* _Input data_
----------------------------------------
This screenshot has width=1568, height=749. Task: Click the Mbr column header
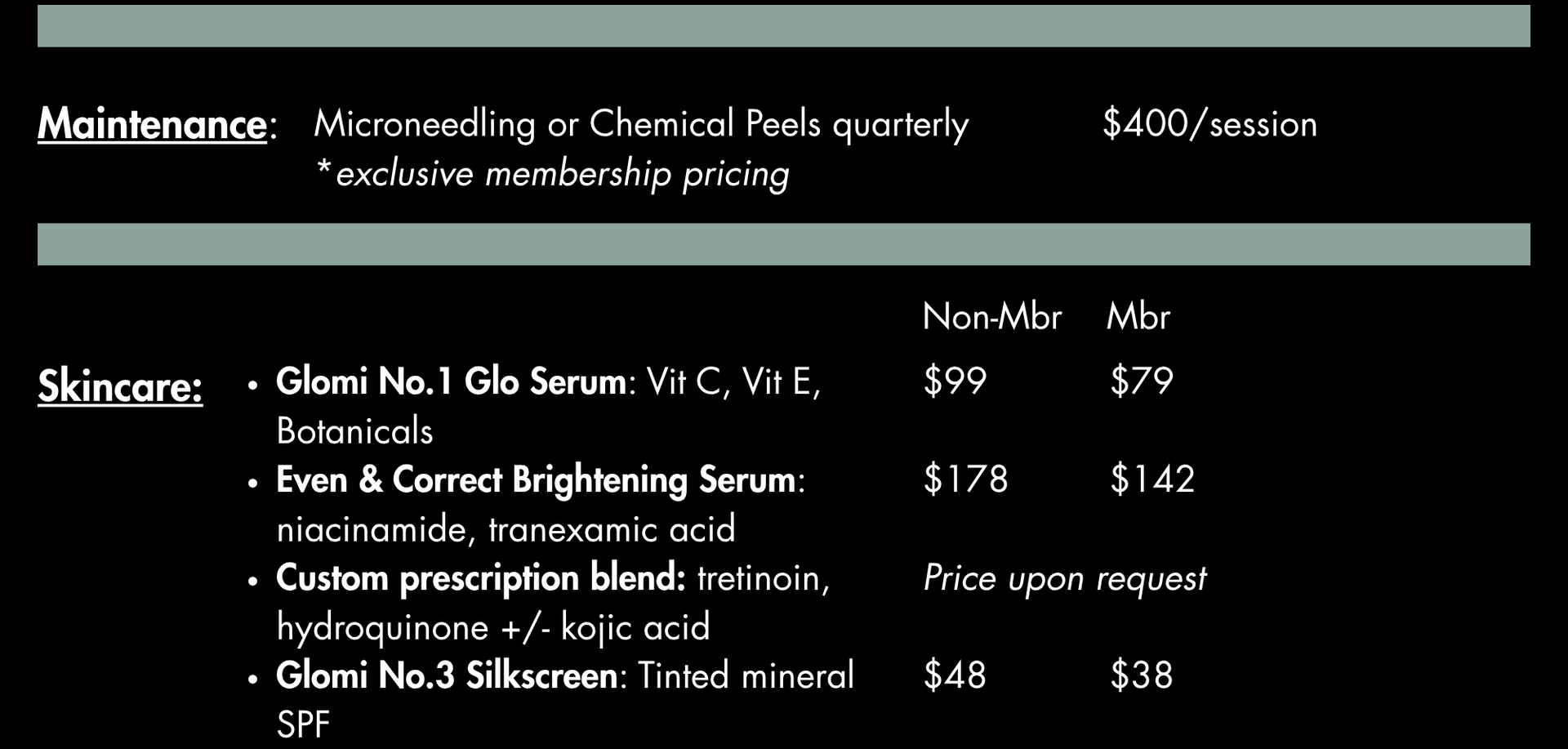(x=1138, y=317)

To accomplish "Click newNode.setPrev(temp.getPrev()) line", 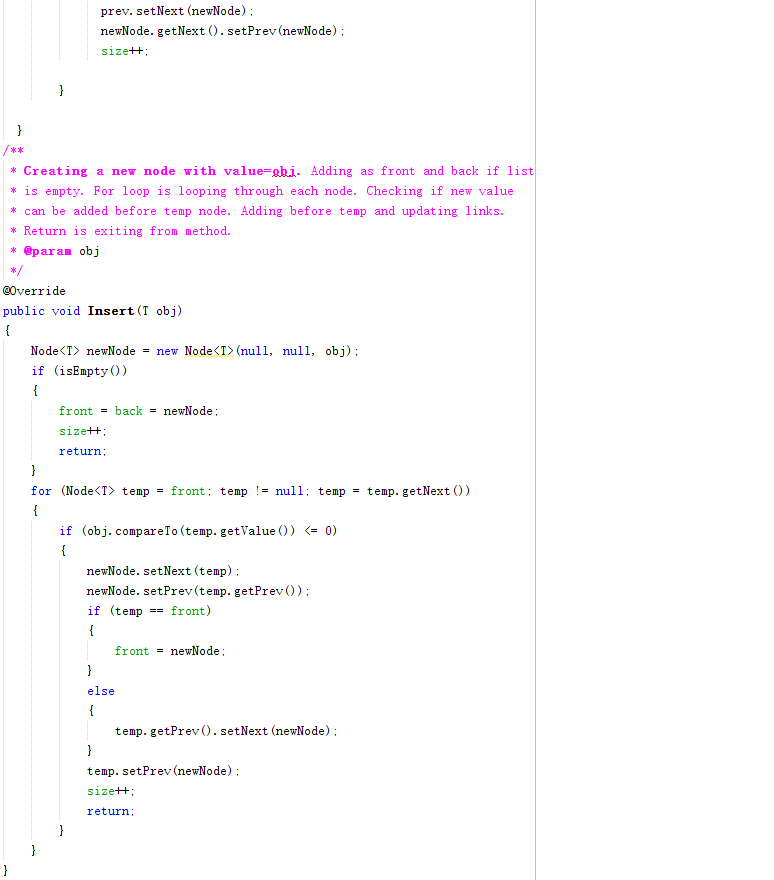I will click(198, 591).
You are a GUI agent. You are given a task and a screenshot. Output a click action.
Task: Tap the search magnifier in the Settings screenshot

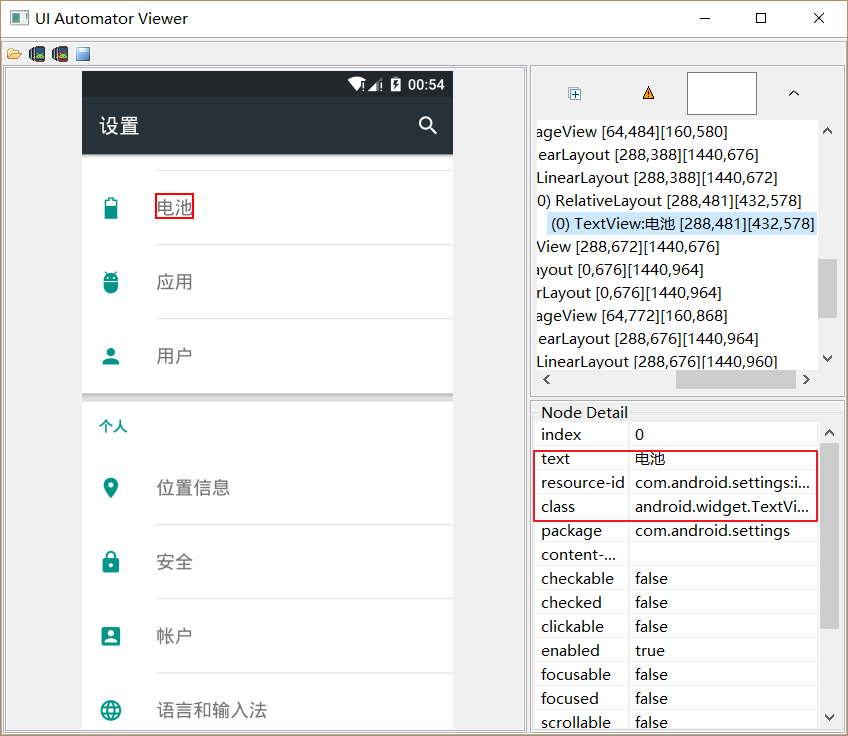tap(428, 126)
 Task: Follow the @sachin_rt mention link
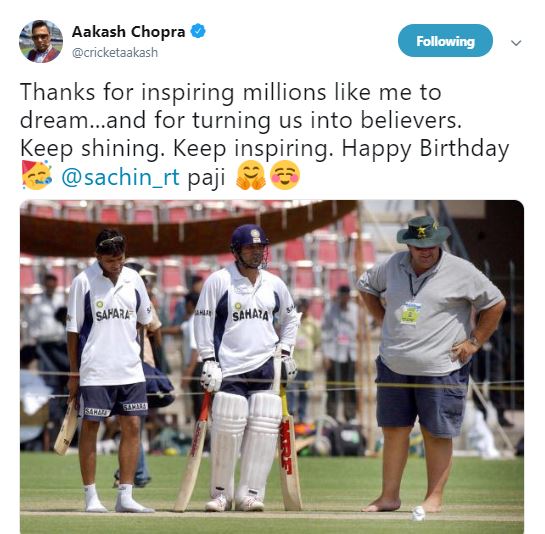tap(120, 177)

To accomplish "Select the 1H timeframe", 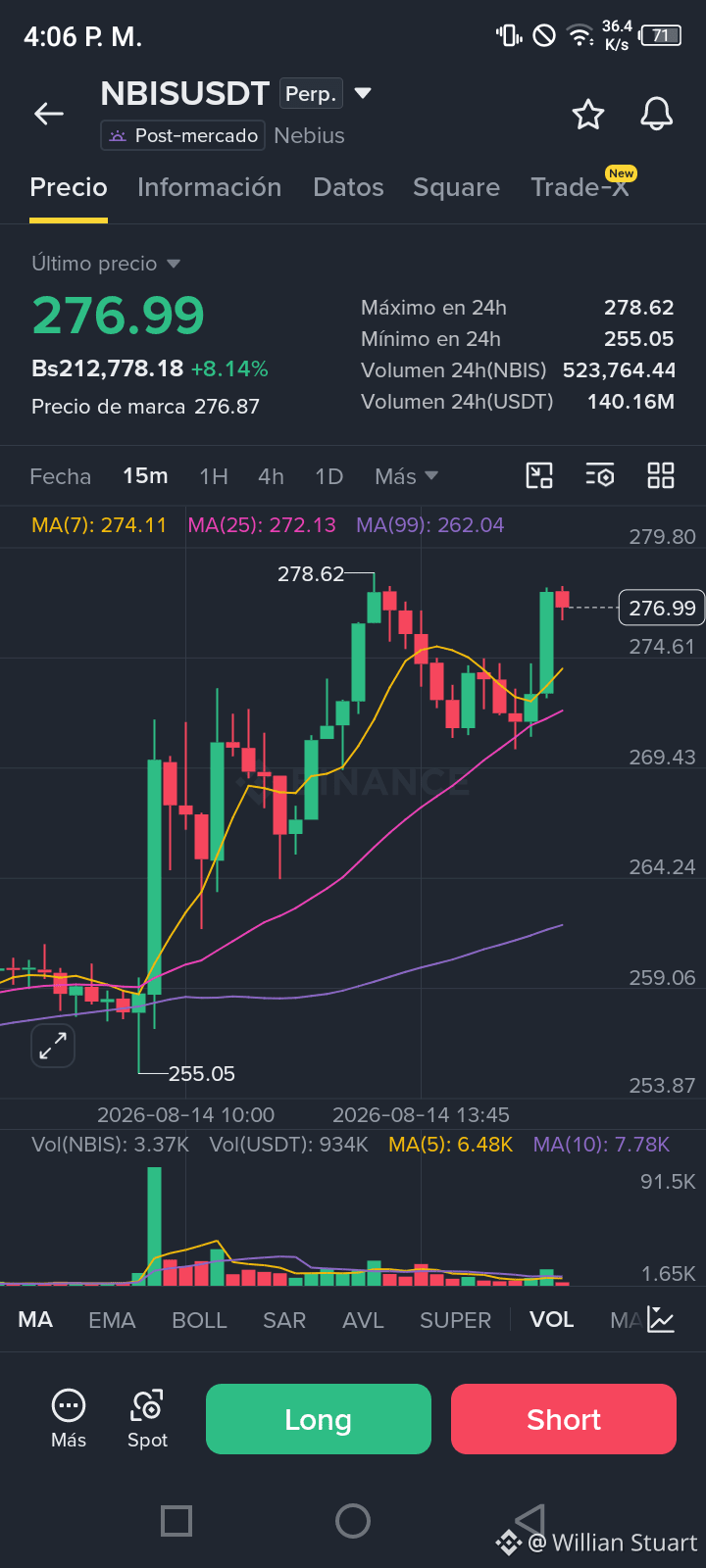I will coord(214,476).
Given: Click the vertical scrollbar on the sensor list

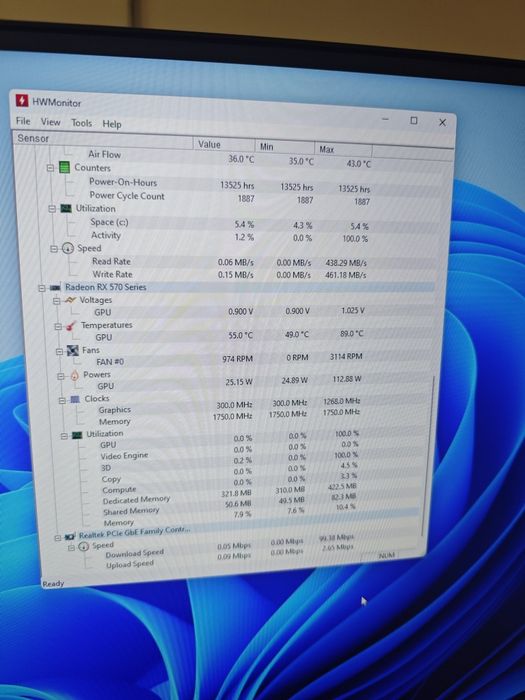Looking at the screenshot, I should 428,455.
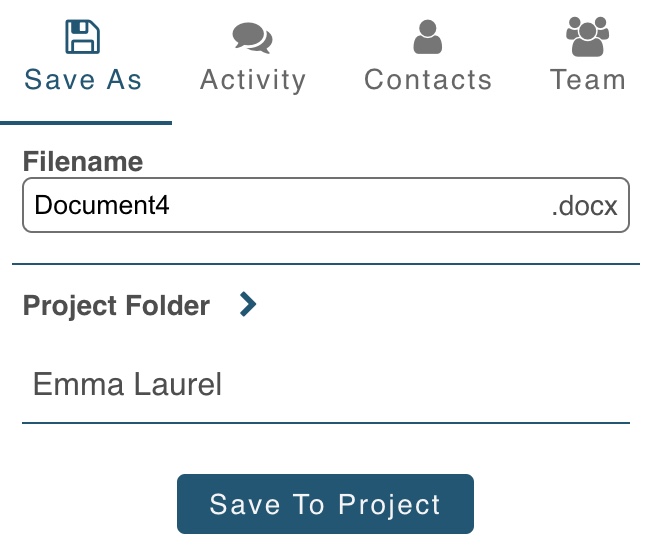Click the Project Folder heading text
Image resolution: width=652 pixels, height=552 pixels.
(x=116, y=306)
----------------------------------------
* _Required task_
Reproduce the records word for word, beginning at the line that contains "Given: Click the" and stopping after the final line of the records. Leave the pictures out of your answer.

* _Solution for this exercise_
Given: Click the vertical scrollbar on the sensor list

Looking at the screenshot, I should 428,455.
Click the Project Folder heading text
Image resolution: width=652 pixels, height=552 pixels.
(x=116, y=306)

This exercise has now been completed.